This post is about some stuff I tweeted a few days ago. This is also a follow-up to my Bootstrapping Time Series post.

I would like to see time series bootstrapping used to implement some really awesome alerting features.https://t.co/5eqTLcSIjM

— preetam (@PreetamJinka) May 4, 2017

E.g. "alert me when the 95th percentile latency of this query is higher than expected with 99% confidence"

— preetam (@PreetamJinka) May 4, 2017

General form would be

Alert when F(metric) is {lower,higher} than expected with C% confidence.

F: sum, count, min, max, avg, etc.

— preetam (@PreetamJinka) May 4, 2017

C just determines which bucket you look at. pic.twitter.com/YtTzG619vu

— preetam (@PreetamJinka) May 4, 2017

I think this sort of approach is much more valuable for alerts than generic anomaly detection, which can get really complicated and hard to interpret. It’s really easy to implement too!

Bootstrap Go package

I created a tiny Go package called bootstrap as the foundation for this kind of system. You can take a look at its godoc too.

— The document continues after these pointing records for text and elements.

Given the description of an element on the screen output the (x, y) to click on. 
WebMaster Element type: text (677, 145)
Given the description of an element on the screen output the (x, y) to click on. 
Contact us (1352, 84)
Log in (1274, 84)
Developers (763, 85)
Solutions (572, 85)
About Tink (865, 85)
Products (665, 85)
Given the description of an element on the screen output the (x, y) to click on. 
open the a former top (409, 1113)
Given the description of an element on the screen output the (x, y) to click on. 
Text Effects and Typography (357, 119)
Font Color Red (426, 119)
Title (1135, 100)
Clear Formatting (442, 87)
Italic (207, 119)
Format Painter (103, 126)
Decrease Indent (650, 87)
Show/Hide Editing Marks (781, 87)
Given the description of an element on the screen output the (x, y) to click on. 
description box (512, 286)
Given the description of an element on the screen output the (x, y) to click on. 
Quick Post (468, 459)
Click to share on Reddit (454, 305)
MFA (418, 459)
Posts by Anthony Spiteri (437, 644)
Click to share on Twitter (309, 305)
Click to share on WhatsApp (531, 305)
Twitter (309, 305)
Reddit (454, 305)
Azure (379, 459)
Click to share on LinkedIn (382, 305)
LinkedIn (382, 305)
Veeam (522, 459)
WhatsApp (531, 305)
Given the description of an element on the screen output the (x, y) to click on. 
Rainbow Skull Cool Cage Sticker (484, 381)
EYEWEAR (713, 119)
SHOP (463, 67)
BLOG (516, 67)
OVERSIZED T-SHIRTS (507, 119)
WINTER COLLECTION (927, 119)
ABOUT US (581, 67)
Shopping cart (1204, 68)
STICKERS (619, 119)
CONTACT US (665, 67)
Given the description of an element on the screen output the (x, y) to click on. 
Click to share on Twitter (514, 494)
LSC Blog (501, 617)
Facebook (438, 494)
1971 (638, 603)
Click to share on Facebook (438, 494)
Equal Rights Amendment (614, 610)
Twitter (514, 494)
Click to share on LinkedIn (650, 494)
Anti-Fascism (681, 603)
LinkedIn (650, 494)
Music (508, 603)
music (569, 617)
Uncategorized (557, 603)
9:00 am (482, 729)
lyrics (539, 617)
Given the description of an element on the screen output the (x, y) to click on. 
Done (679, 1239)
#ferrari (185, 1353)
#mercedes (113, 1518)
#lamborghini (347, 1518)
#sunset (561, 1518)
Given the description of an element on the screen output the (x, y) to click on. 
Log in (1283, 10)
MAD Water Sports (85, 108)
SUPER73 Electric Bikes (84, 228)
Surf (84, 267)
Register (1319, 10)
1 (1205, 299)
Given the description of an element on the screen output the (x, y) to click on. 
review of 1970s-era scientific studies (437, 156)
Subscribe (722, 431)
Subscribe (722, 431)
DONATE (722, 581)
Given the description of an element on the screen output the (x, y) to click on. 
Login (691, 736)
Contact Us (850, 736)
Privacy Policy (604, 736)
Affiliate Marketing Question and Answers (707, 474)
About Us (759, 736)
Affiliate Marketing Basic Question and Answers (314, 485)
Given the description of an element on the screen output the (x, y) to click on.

The package provides a Resampler type that samples with replacement from a slice of floats, aggregates them with whatever aggregation function you choose, and saves the result. You can then use a Quantile function to pick from the distribution of results.

Usage

Here’s an example using the same test data set as my other post.

package main

import (
	"fmt"

	"github.com/Preetam/bootstrap"
)

func main() {
	// Create a Resampler
	resampler := bootstrap.NewResampler(bootstrap.SumAggregator{})

	// Resample and aggregate from series 1
	resampler.Resample([]float64{
		6.83, 4.89, 5.37, 3.07, 5.24, 5.15, 3.82, 4.26, 6.41, 5.80,
		4.04, 6.88, 4.61, 3.43, 3.00, 5.93, 3.58, 6.14, 3.30, 5.57,
		3.23, 6.20, 3.27, 6.83, 6.59, 4.36, 6.92, 3.07, 4.11, 6.20,
		4.24, 6.42, 3.53, 5.34, 6.60, 6.43, 3.77, 3.07, 6.32, 4.63,
		3.44, 6.08, 3.47, 3.74, 4.93, 5.09, 3.42, 5.03, 4.88, 6.40,
	}, 100)

	// Aggregate the sum from series 2
	sum := bootstrap.SumAggregator{}.Aggregate([]float64{
		6.49, 4.62, 5.08, 7.73, 6.81, 7.77, 7.52, 5.33, 6.86, 4.29,
		6.57, 5.71, 5.74, 6.39, 4.03, 5.27, 7.66, 6.13, 6.21, 6.96,
		5.23, 5.37, 6.90, 5.72, 4.17, 7.22, 4.32, 5.11, 6.86, 4.19,
		6.11, 5.17, 5.43, 4.00, 6.11, 7.35, 7.21, 4.31, 7.51, 7.33,
		7.55, 4.19, 6.77, 7.50, 5.09, 4.31, 6.66, 6.05, 5.24, 5.95,
	})

	// Calculate some threshold value based on series 1
	threshold := resampler.Quantile(0.95)

	// Check if the series 2 aggregate is higher than the threshold
	if sum > threshold {
		fmt.Printf(
			"Sum of series (%0.2f)"+
				" higher than expected (%0.2f) with 95%% confidence.\n",
			sum, threshold)
	}

	fmt.Println("\nQuantiles:")
	for _, q := range []float64{0.25, 0.5, 0.75, 0.9, 0.95, 1.0} {
		fmt.Printf("%0.2f = %0.2f\n", q, resampler.Quantile(q))
	}
}

Sum of series (298.10) higher than expected (257.03) with 95% confidence.

Quantiles:
0.25 = 236.33
0.50 = 243.59
0.75 = 251.22
0.90 = 255.86
0.95 = 257.03
1.00 = 271.45

Step counts

Test data can be boring, so let’s check my FitBit step counts from March and April to see if I’m walking more than usual.

Quantiles:
0.25 = 71938.00
0.50 = 79288.00
0.75 = 85032.00
0.90 = 92892.00
0.95 = 96056.00
1.00 = 124088.00

I had more steps, but the change isn’t significant enough to alert me. I should walk and run more :D.